* _TASK OBJECTIVE_
Your output is to consist only of the line containing "Tap the angry emoji row in post" and the lines after it, through the end of the data, reproduced exactly.

Saved entries:
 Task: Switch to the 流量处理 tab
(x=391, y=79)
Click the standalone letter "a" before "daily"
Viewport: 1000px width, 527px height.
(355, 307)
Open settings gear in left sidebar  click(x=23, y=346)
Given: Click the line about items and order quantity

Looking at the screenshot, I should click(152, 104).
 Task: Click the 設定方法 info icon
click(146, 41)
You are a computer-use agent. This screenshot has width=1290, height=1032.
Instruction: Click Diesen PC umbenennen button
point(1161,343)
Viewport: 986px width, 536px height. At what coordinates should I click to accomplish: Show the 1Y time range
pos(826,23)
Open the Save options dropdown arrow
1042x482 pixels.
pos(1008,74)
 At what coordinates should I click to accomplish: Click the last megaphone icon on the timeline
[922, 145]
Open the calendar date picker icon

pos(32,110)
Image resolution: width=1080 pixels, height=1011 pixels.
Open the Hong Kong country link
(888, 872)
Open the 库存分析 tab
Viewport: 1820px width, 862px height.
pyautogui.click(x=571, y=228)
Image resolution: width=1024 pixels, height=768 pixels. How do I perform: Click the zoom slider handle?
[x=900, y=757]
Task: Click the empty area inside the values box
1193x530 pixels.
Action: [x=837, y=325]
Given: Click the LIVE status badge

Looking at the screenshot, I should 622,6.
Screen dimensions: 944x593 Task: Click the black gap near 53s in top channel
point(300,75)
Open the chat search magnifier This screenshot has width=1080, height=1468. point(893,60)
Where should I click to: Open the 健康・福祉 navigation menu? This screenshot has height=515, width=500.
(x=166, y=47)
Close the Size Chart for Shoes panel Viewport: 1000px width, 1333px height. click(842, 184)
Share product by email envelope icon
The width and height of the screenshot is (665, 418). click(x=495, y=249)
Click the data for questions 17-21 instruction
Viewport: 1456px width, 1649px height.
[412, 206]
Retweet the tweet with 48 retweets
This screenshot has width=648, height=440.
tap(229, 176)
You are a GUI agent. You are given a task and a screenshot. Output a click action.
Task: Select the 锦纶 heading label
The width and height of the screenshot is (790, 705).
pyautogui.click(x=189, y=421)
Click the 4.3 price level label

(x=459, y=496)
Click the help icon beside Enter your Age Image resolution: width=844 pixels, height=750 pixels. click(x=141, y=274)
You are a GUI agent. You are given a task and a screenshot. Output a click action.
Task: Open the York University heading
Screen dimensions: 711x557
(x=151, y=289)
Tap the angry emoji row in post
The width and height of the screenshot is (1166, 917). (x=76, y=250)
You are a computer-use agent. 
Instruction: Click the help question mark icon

* _PROBLEM SOLUTION_
Tap the angry emoji row in post
The width and height of the screenshot is (1166, 917). (x=76, y=250)
You are a computer-use agent. 
Instruction: Click the help question mark icon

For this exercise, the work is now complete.